Kaliteli lityum pillerin önemli bir avantajı, yüksek deşarj hızlarında çok az kapasite kaybetmeleridir. Bu gerçek hesaplamaları basitleştirir. Ayrıca çok düşük bir kaçak akıma sahiptirler. Sistem sızıntısı daha yüksek olabilir.

Bu teknik, uygun parametreleri belirledikten sonra, Coulomb sayımına gerek kalmadan, gerçek kalan kapasitenin birkaç yüzde puanı dahilinde şarj durumu tahminine olanak tanır. Pil bir Coulomb sayacına dönüşür.

Akım sensöründeki hata kaynakları

Yukarıda belirtildiği gibi, ofset hatası kulometrik sayım için kritik öneme sahiptir ve sensör ofsetini sıfır akım koşulları altında sıfıra kalibre etmek için SOC monitöründe hazırlık yapılmalıdır. Bu normalde yalnızca fabrika kurulumu sırasında mümkündür. Ancak sıfır akımı belirleyen ve dolayısıyla ofsetin otomatik olarak yeniden kalibre edilmesine izin veren sistemler mevcut olabilir. Bu, sürüklenmenin karşılanabileceği ideal bir durumdur.

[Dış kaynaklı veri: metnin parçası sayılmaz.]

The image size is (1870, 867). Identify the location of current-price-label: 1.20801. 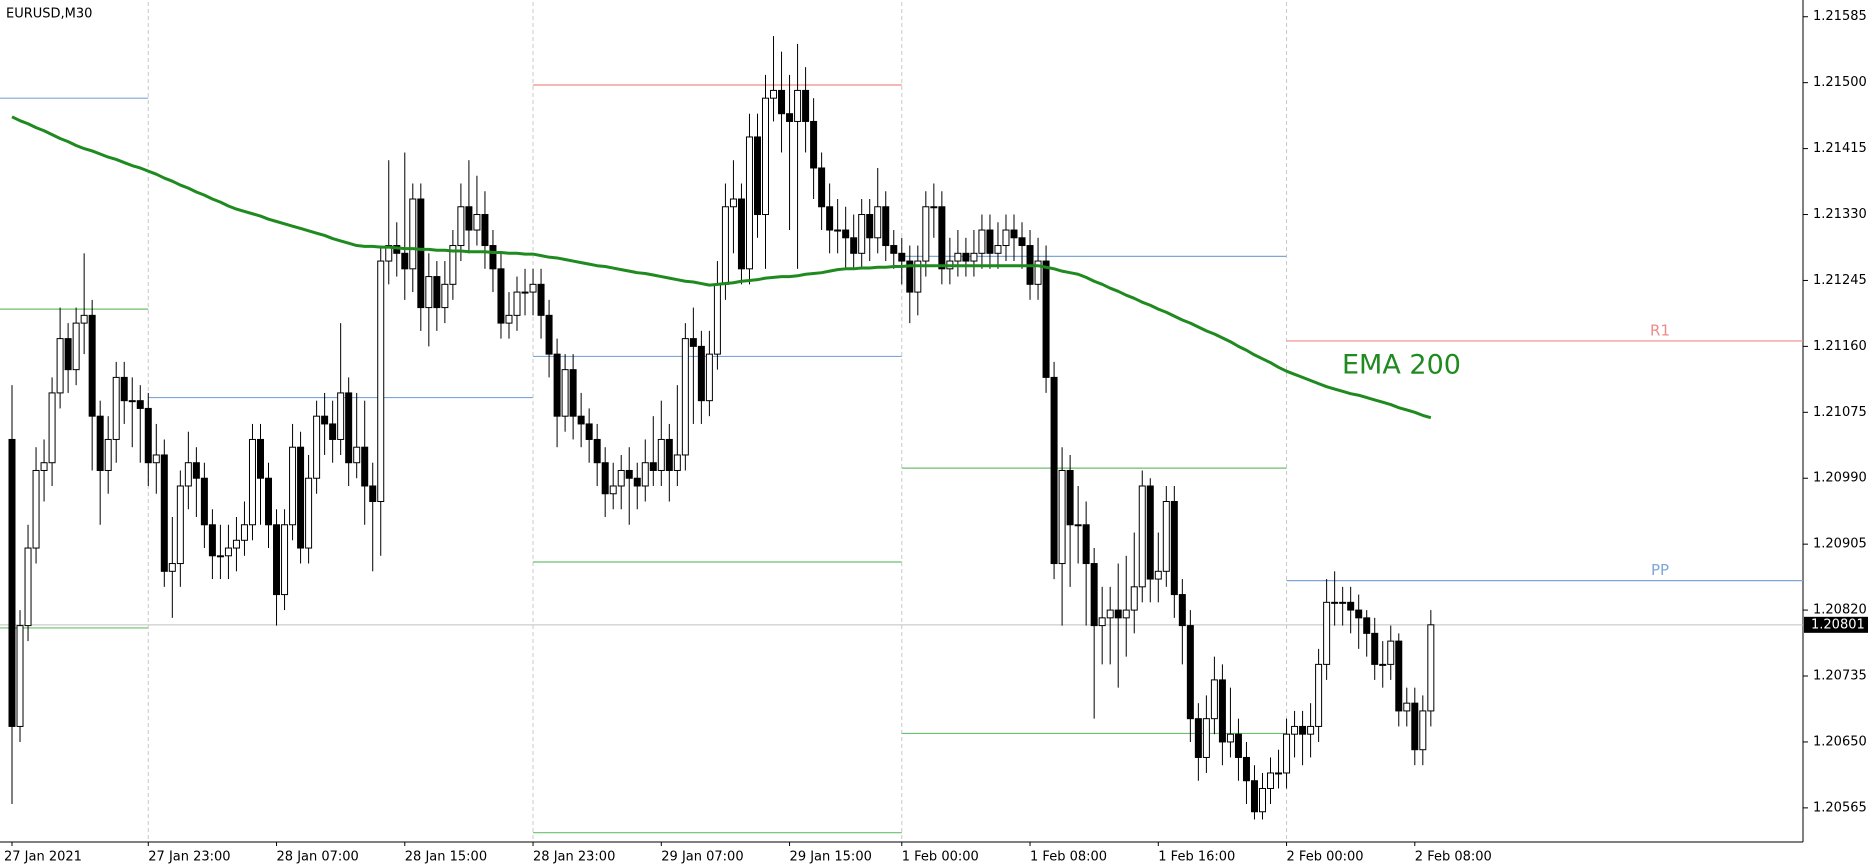
(1838, 624).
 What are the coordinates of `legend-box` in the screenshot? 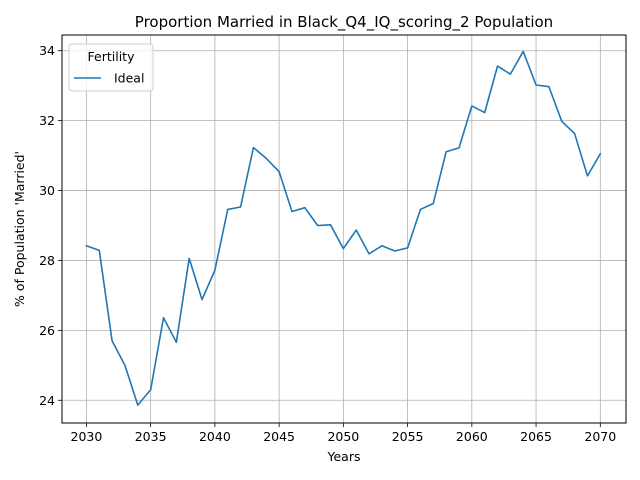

Ne yazık ki, tüm sensör teknolojileri termal sapma sapması üretir ve mevcut sensörler de istisna değildir. Artık bunun kritik bir nitelik olduğunu görebiliyoruz. Raztec'te kaliteli bileşenler ve dikkatli tasarım kullanarak, <0,25mA/K sapma aralığına sahip bir dizi termal olarak kararlı akım sensörü geliştirdik. 20K'lık bir sıcaklık değişimi için bu, maksimum 5mA'lik bir hata üretebilir.

Manyetik devre içeren akım sensörlerindeki diğer bir yaygın hata kaynağı, kalıcı mıknatıslığın neden olduğu histerezis hatasıdır. Bu genellikle 400 mA'ya kadar çıkar ve bu da bu tür sensörleri pil izleme için uygunsuz hale getirir. Raztec en iyi manyetik malzemeyi seçerek bu kaliteyi 20mA'ya düşürmüş ve aslında zamanla bu hata da azalmıştır. Daha az hata gerekiyorsa, mıknatıslığın giderilmesi mümkündür ancak önemli ölçüde karmaşıklık katar.

Daha küçük bir hata, transfer fonksiyonu kalibrasyonunun sıcaklıkla kaymasıdır, ancak kütle sensörleri için bu etki, hücre performansının sıcaklıkla kaymasından çok daha küçüktür.

SOC tahminine en iyi yaklaşım, kararlı yüksüz voltajlar, IXR tarafından telafi edilen hücre voltajları, kulometrik sayımlar ve parametrelerin sıcaklık telafisi gibi tekniklerin bir kombinasyonunun kullanılmasıdır. Örneğin, uzun vadeli entegrasyon hataları, yüksüz veya düşük yüklü akü voltajları için SOC'nin tahmin edilmesiyle göz ardı edilebilir.